Zehra Işık
Love my body Marka Kurucusu
Bize kendinizi tanıtır mısınız?
Adil Işık Group Yönetim Kurulu Başkan Yardımcısı, adL markasının Kreatif Direktörü ve Love my body markasının kurucusuyum. Yolculuğa başladığımız 1990’lı yıllarda Adil Işık markası olarak üretim ve toptan satış yapıyorduk. 1992 yılından itibaren perakendedeki canlanma ile birlikte mağazalaşmaya başladık.
2011 yılında Adil Işık olan marka ismimizi adL olarak değiştirdik ve çoğalan markalarımızın tümünü Adil Işık Group çatısı altında topladık. Şu anda adL, Love my body ve NightZoom (gece koleksiyonu) olmak üzere üç ayrı markamız var. Satış, tasarım, marka ve tedarik ekibiyle birlikte aktif olarak çalışıyorum.
2008 yılından beri ‘’modanın her bedende’’ yaşatılacağını ispatlayan bir marka olarak ‘’Love my body ‘’ markasının oluşum sürecinden bahseder misiniz?

Verilen malzeme:
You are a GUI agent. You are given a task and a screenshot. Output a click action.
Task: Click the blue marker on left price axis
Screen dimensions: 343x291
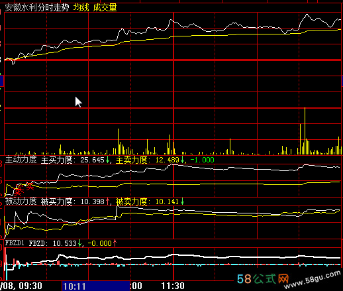click(2, 81)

İstenen iş: Love my body röportajını kaldığı yerden alıp sürdürün. Satırlar, Love my body röportajından bağımsız ayrı bir malzemedir.

Görevin yanıtı:
Love my body perakende zincirimiz, Adil Işık Grup bünyesinde 2008 yılında kuruldu. Kısa zamanda tüketicisi ile arasında bağ kurup, grup bünyesinde bulunan adL perakende mağazalarından ayrılarak, kendi mağaza konseptini ve perakende markasını oluşturdu. Bugün 40 mağazayı aşan, kendine güvenen, cesur ve elegan stili ile öne çıkan kadınların tercih ettiği öncü kadın modası, perakende zinciri halini aldı. Mutluluk ve kadın modasının ihtiyacı ile doğan markamızın sloganı da “sev kendini”. Türkiye ve Ortadoğu coğrafyası da dahil önemli lokasyonlarda yer alıyoruz. Love my body, 2017 yılında satış hacmi %100 artan; bizim değerli ve en genç markamız. 34-50 beden aralığında günlük kıyafetlerden gece kıyafetlerine kadar alternatiflerimizle, her bedende şıklığı savunuyoruz. En büyük gücümüz tasarım odaklı olmamız ve hizmet anlayışımız. Müşterilerimizle aramızdaki sadakat çok kuvvetli.
Türk hazır giyim sektörüne farklı bir soluk getirdiniz. Geniş beden aralığı ve sunduğunuz alternatiflerle gönüllere taht kurdunuz. Bu güzel koleksiyonların hazırlık aşamaları nasıl gerçekleşiyor?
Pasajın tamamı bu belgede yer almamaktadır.